• [Exercise prompt]: Update the material from the line with "Image resolution: width=573" to the line with "Action: 429,274" by replacing "Select" with "Choose" and leaving everything else unchanged. Leave the pictures out of your answer.

• [Record excerpts]:
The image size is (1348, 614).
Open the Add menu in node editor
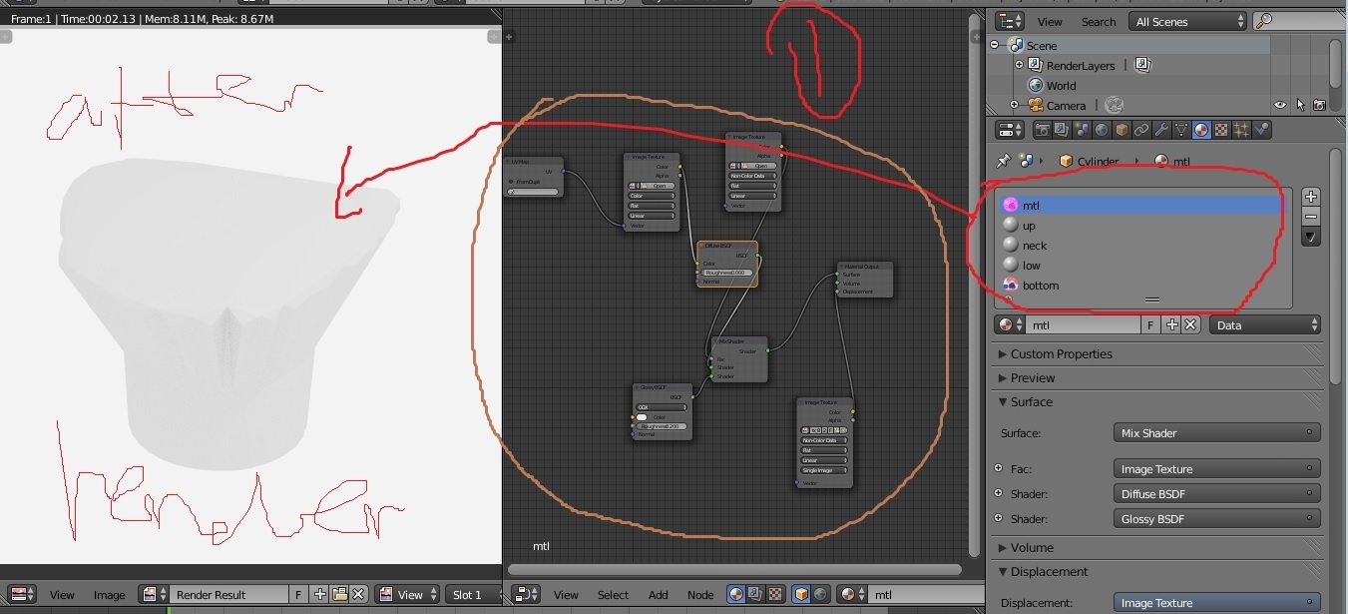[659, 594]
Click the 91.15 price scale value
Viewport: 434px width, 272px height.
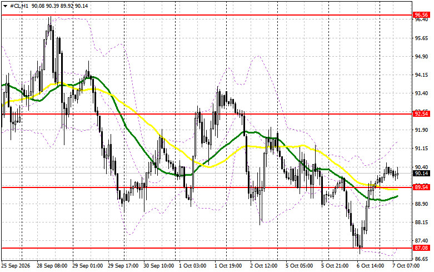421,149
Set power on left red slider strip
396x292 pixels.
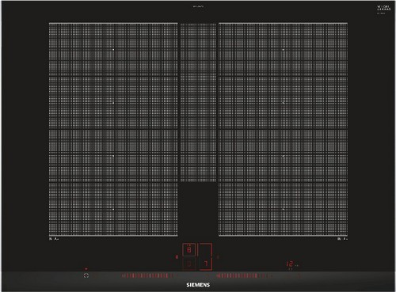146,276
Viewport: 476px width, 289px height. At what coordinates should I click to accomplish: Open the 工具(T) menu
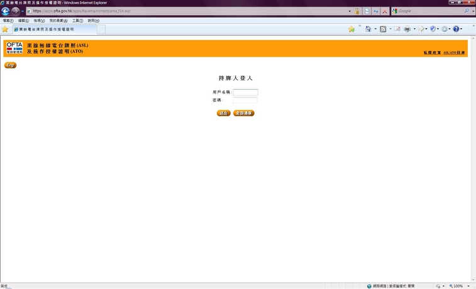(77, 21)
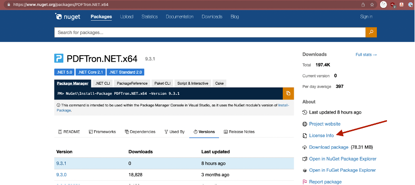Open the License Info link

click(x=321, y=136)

---

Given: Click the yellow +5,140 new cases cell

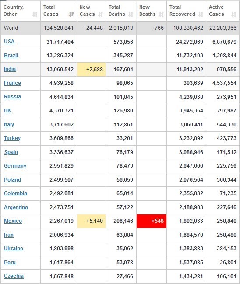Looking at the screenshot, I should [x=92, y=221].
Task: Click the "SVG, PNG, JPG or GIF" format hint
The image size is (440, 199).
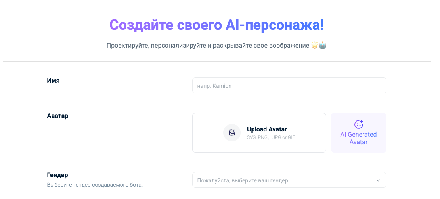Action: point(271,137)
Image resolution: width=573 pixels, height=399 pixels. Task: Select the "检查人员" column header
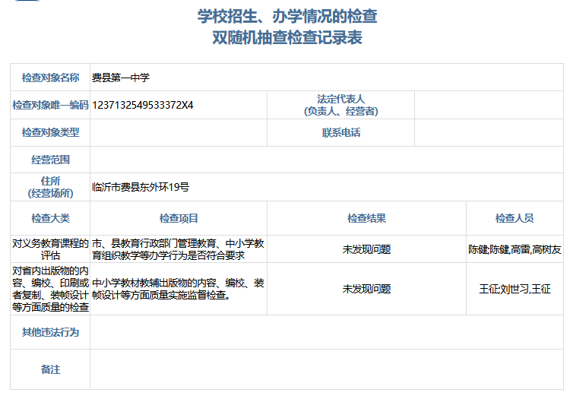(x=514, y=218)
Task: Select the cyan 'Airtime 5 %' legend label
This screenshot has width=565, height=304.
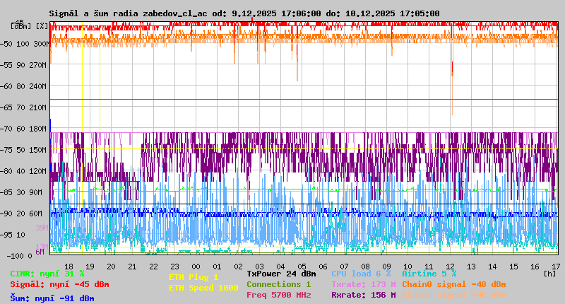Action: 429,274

...

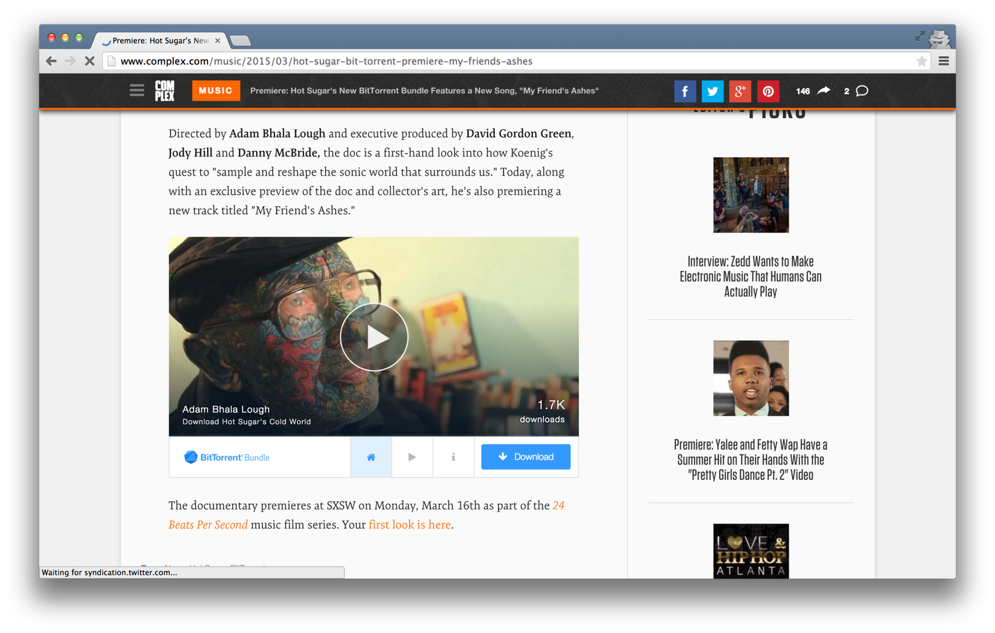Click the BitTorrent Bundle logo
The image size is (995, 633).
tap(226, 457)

• [Result of the exercise]:
Image resolution: width=573 pixels, height=399 pixels. Task: Choose the "检查人员" column header
(x=514, y=218)
Task: Choose the cyan 'Airtime 5 %' legend label
This screenshot has width=565, height=304.
Action: 429,274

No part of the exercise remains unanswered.